VI Liceum Ogólnokształcącym im. Hugona Kołłątaja w Lublinie wdrożyło zmiany w dzienniku elektronicznym. Chodzi o system oceniania uczniów. Szkoła zrezygnowała bowiem z wystawiania ocen niedostatecznych. „Oceniamy zdobytą wiedzę i umiejętności, a nie ich brak” – komentuje sprawę dyrektorka tamtejszego liceum.

Zamiast jedynki – X

Pomysł przed wpisaniem go do szkolnego statutu był konsultowany z uczniami i ich rodzicami. W wypełnionych ankietach większość opowiedziała się „za”.

„Po przeprowadzeniu konsultacji z rodzicami i uczniami, okazało się że ci ostatni najbardziej się stresują, gdy dostają oceny niedostateczne. Stąd też od 1 września nie stawiamy, w trakcie realizacji podstawy programowej, jedynek” – wyjaśniała Marzena Kamińska, dyrektorka VI Liceum Ogólnokształcącym im. Hugona Kołłątaja w Lublinie. Rozmowa w programie „Dzień Dobry TVN”.

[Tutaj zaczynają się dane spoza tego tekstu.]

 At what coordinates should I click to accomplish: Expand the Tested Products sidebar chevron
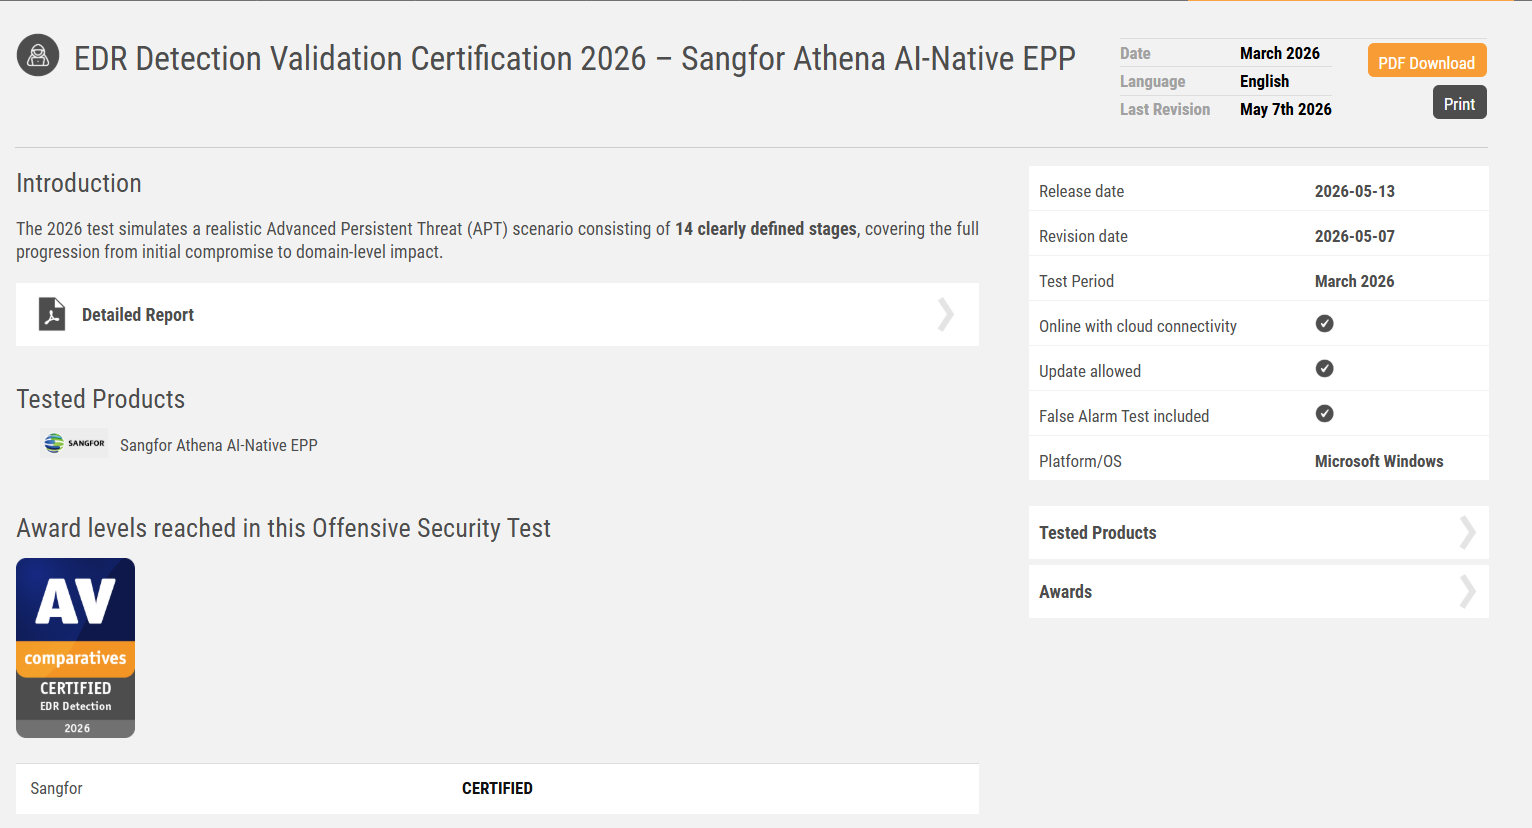click(1467, 532)
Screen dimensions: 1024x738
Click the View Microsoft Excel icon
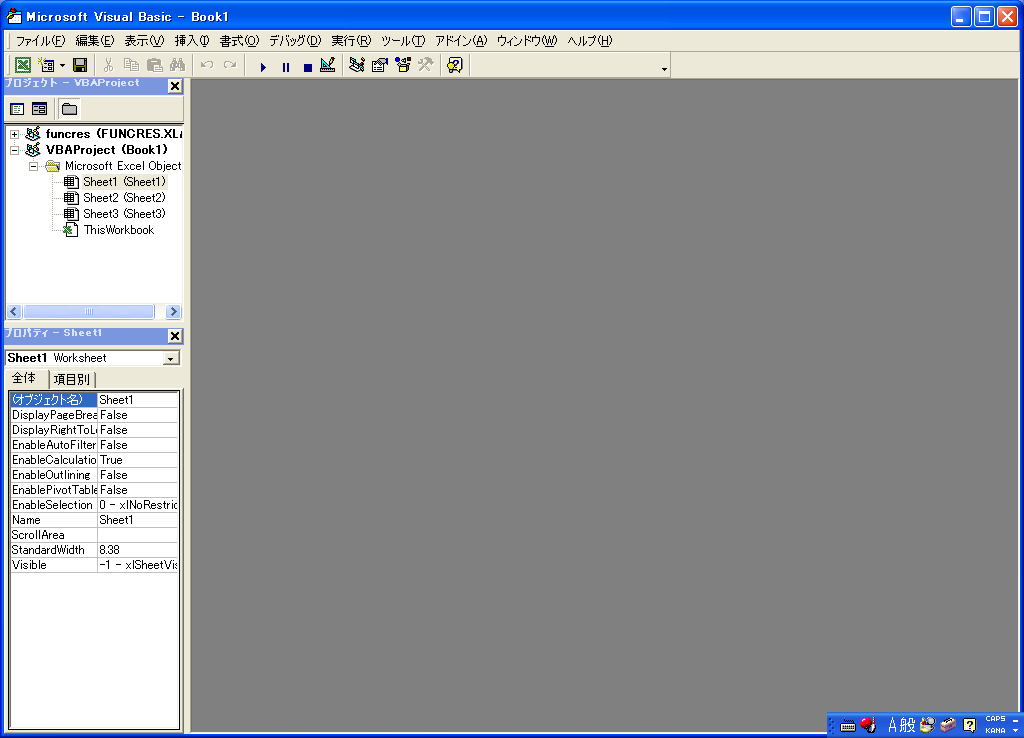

Według wprowadzonych zmian w systemie oceny, uczniowie nie dostają ocen niedostatecznych. W zamian za to do elektrycznych dzienników wpisywane są „X”. Z czasem, gdy uczeń uzupełni wiedzę, mogą zamienić się one w standardową ocenę od 2 do 6.

Wątpliwości budzi sytuacja, gdy uczeń miałby dużą ilość „iksów”. Okazuje się, że w takim przypadku nie dostałby promocji do następnej klasy. Dyrektorka liceum wyjaśniła, że na koniec semestru obowiązuje klasyczny system oceniania wiedzy, czyli od 1 do 6.

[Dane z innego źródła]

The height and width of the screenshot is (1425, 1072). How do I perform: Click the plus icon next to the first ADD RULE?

Uczniowie mają możliwość poprawienia grożącego im złego stopnia, po wystawieniu ocen prognozowanych.

Nauczyciel, który uzna, że uczeń nie wykazuje się odpowiednią wiedzą, nie stawia tzw. jedynki.

„[…] Pozytywnie odnieśli się też nauczyciele. Niewiele osób o tym wie, ale nie lubimy wystawiać jedynek, bo wywołuje to u nas bardzo nieprzyjemne emocje” – tłumaczyła dyrektor szkoły. 

Rozporządzenie ministra narzuca wystawianie ocen w skali 1-6 na koniec semestru. Okazuje się jednak, że nie trzeba stosować tej skali w czasie realizacji podstawy programowej.

Co o zmianach sądzą uczniowie?

Uczniowie optymistycznie zareagowali za zmiany. Twierdzą, że teraz są bardziej zmotywowani i powrót do szkół po lockdownie był łatwiejszy. Odczuwają również mniejszy stres. Młodzież mówi, że ocena niedostateczna wskazywała, że coś jest ewidentnie nie tak, byli zniechęceni. Uczniowie traktują natomiast „iksy” jako znak, że materiał nie został w pełni zrealizowany i należy nad tym popracować. Puste miejsce w dzienniku traktują jako motywacje, aby luka zapełniona była satysfakcjonującą oceną.

Jak twierdzi dyrekcja, nowa metoda oceniania już daje pierwsze efekty. Z analiz przeprowadzanych przez szkołę wynika, że dzieci są bardziej aktywne na zajęciach, a oceny ze sprawdzianów się polepszyły.